Forse uno degli atti più illuminati di quell’epoca riguarda l’AT&T, l’azienda a cui era stato sostanzialmente affidato il “monopolio naturale” nel mondo della telefonia. È vero, AT&T era un nonopolio, ma l’aziende era stata affettuoramente soprannominata “Ma Bell”, (mamma Bell: i Bell Laboratories erano il gioiello della ricerca americana, il luogo dove furono inventati i transistor) perché esercitava il suo predominio in modo illuminato. Nel 1956 AT&T fu obbligata ad accettare un “consent decree” che la obbligava a dare in licenza gratuitamente tutti i suoi brevetti a ogni azienda americana ne facesse richiesta. Stiamo parlando di transistor, laser, sistemi cellulari, satelliti, celle solari. AT&T poteva mantenere la sua posizione di monopolista, ma in cambio doveva investire ampie quote dei suoi profitti in ricerca e consentire alle altre aziende americane di usufruirne. E infatti, da quei brevetti nacquero aziende come Motorola, Fairchilds Semiconductors, Texas Instrument, Intel, Comsat. 

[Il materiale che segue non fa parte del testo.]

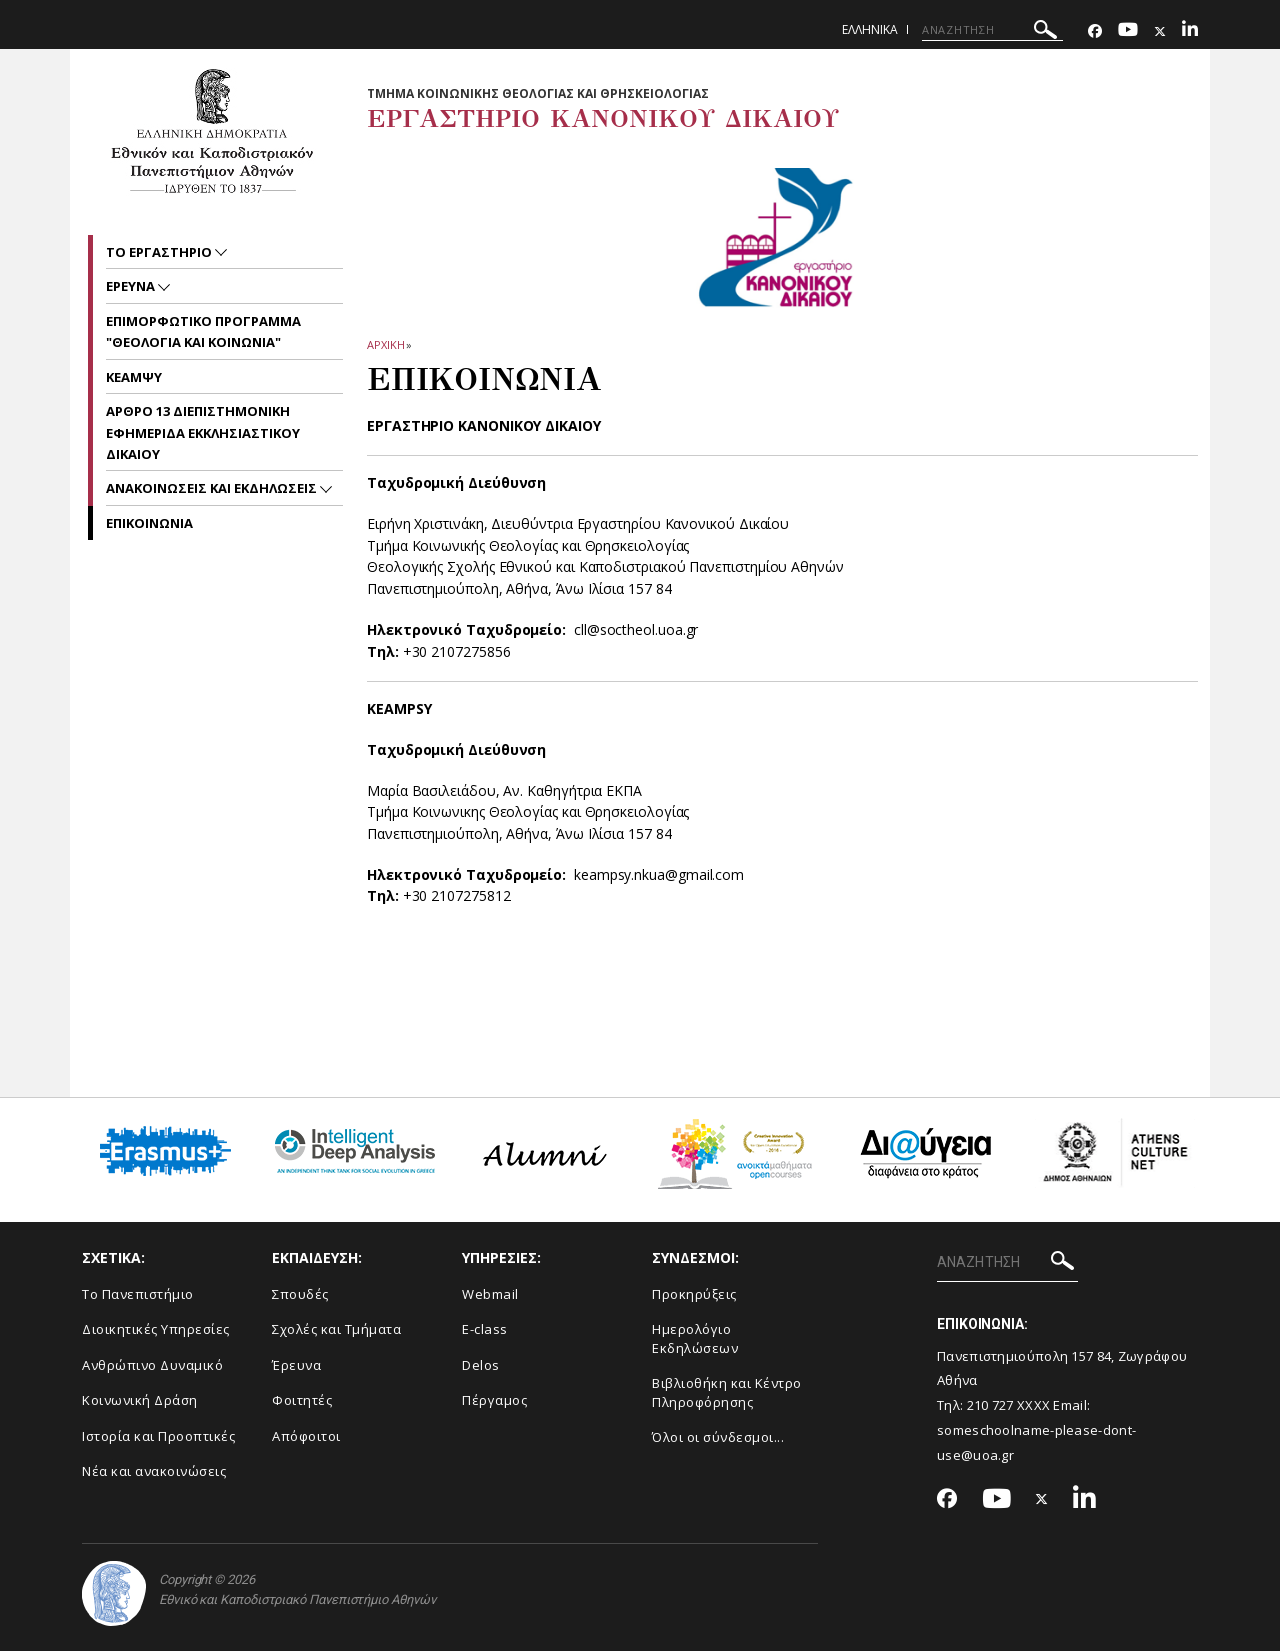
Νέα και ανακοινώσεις (154, 1471)
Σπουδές (300, 1294)
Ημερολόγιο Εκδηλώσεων (695, 1338)
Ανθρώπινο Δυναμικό (152, 1365)
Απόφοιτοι (306, 1436)
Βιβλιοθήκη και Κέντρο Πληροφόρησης (727, 1392)
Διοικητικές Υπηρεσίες (156, 1329)
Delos (481, 1365)
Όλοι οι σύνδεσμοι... (718, 1437)
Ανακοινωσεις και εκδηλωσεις (213, 488)
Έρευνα (296, 1365)
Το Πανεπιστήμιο (138, 1294)
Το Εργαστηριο (160, 252)
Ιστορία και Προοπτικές (158, 1436)
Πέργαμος (494, 1400)
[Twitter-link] (1160, 31)
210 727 (992, 1405)
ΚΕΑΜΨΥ (134, 377)
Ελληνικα (870, 29)
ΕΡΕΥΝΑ (132, 286)
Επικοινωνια (149, 523)
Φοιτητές (302, 1400)
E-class (485, 1329)
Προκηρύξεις (694, 1294)
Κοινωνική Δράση (140, 1400)
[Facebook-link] (1095, 31)
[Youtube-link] (1128, 31)
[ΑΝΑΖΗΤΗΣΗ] (992, 30)
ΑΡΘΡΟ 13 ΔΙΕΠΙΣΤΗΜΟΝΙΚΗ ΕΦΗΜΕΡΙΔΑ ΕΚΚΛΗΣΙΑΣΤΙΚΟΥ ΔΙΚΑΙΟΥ (203, 432)
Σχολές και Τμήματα (336, 1329)
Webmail (490, 1294)
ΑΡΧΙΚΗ (385, 344)
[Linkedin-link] (1190, 31)
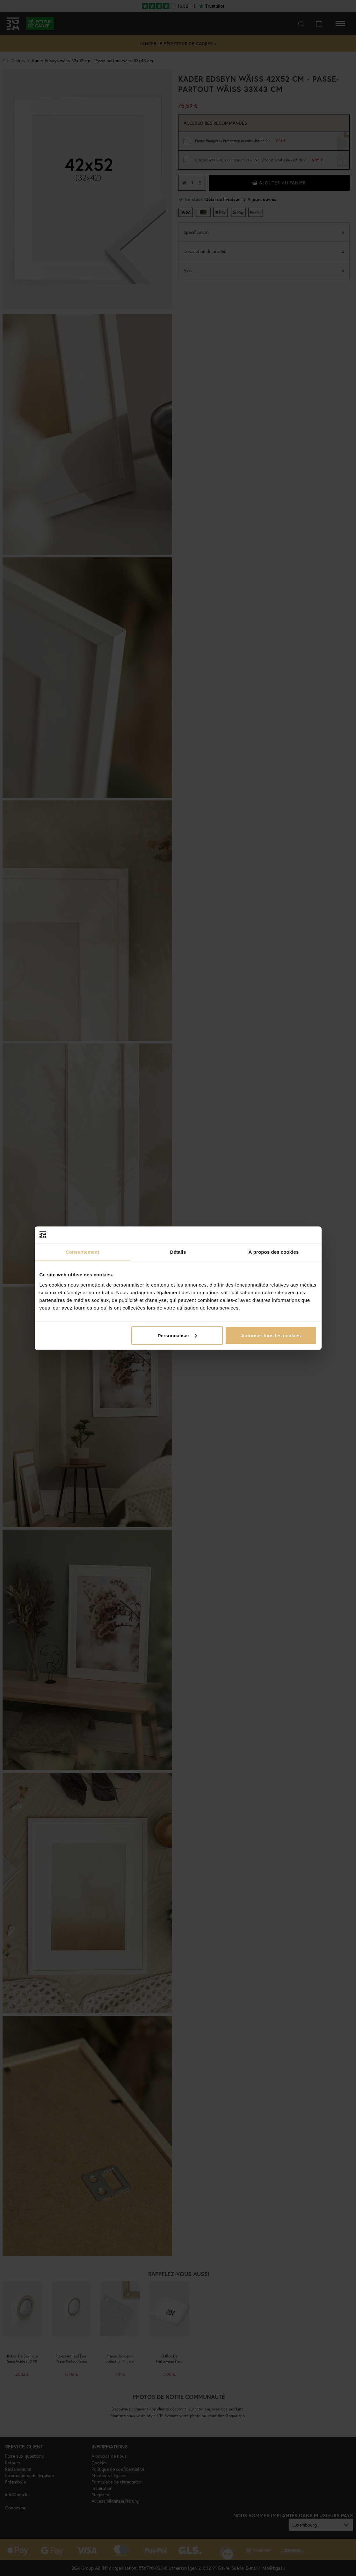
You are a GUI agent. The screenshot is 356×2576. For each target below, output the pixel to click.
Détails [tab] (178, 1252)
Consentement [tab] (82, 1252)
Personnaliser (177, 1335)
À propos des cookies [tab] (274, 1252)
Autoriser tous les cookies (271, 1335)
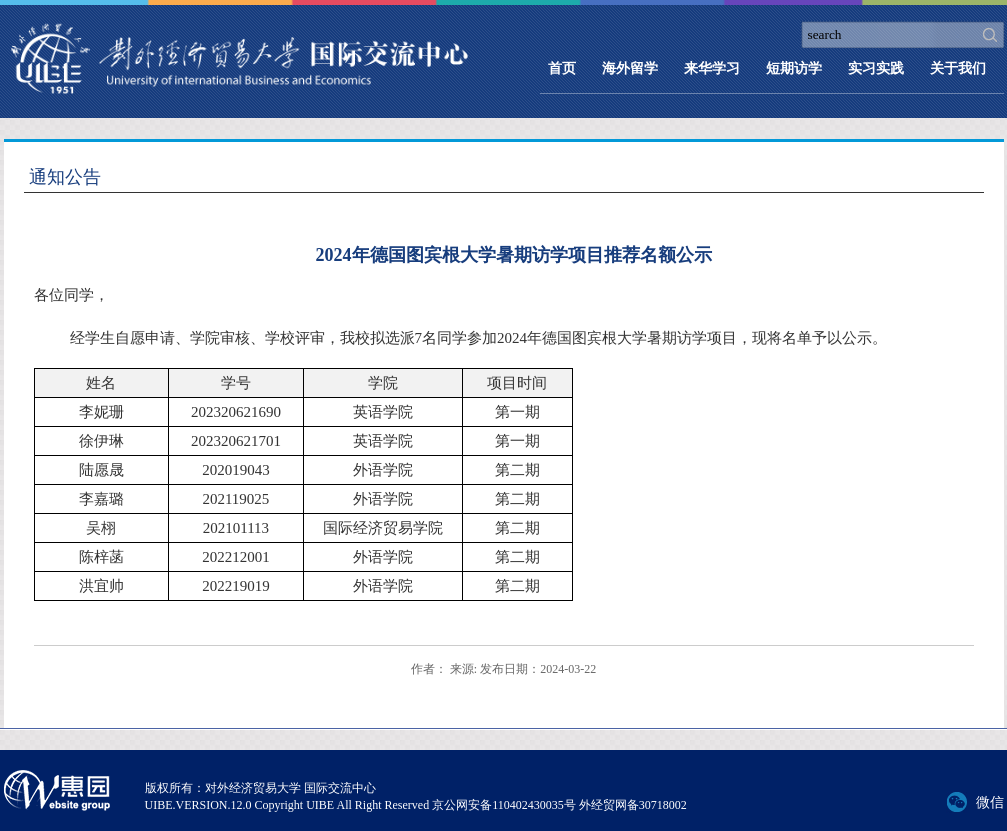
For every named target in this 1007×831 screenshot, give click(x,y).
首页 (562, 68)
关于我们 (958, 68)
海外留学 (630, 68)
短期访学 (794, 68)
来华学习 (712, 68)
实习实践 (876, 68)
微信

Un’altra decisione importante – decisiva per lo sviluppo dell settore high tech americano – arrivò nel corso degli anni Settanta, quando il Dipartimento della Giustizia fece causa all’Ibm accusandola di essere un “monopolio verticale” nel settore dei computer: di controllare cioè tutta la filiera, dalla produzione di software agli elaboratori. Il processo durò tredici anni e non portò a una sentenza definitiva, anche perché Ibm accettò di consentire alle altre aziende di produrre software per i propri computer: e fu proprio grazie a questa decisione che decise di concedere a due giovanissimi imprenditori di Seattle, Bill Gates e Paul Allen, l’incarico di mettere a punto il sistema operativo per il primo personal computer Ibm. Una scelta che cambiò per sempre la fisionomia del settore.    

 (I casi At&T e IBM non sono un mero aneddoto storico. Tieniamili a mente perché è proprio traendo ispirazione a quelle decisioni che molti esperti oggi vorrebbero elaborare una strategia per uscire dai monopoli creati da Amazon, Google e Facebook. A quell’epoca, si può dire con un linguaggio passato di moda, il governo americano faceva “politica industriale”. )     

Fu merito di quelle politiche se la produttività aumentò, e il benessere si diffuse creando la middle class più estesa del mondo?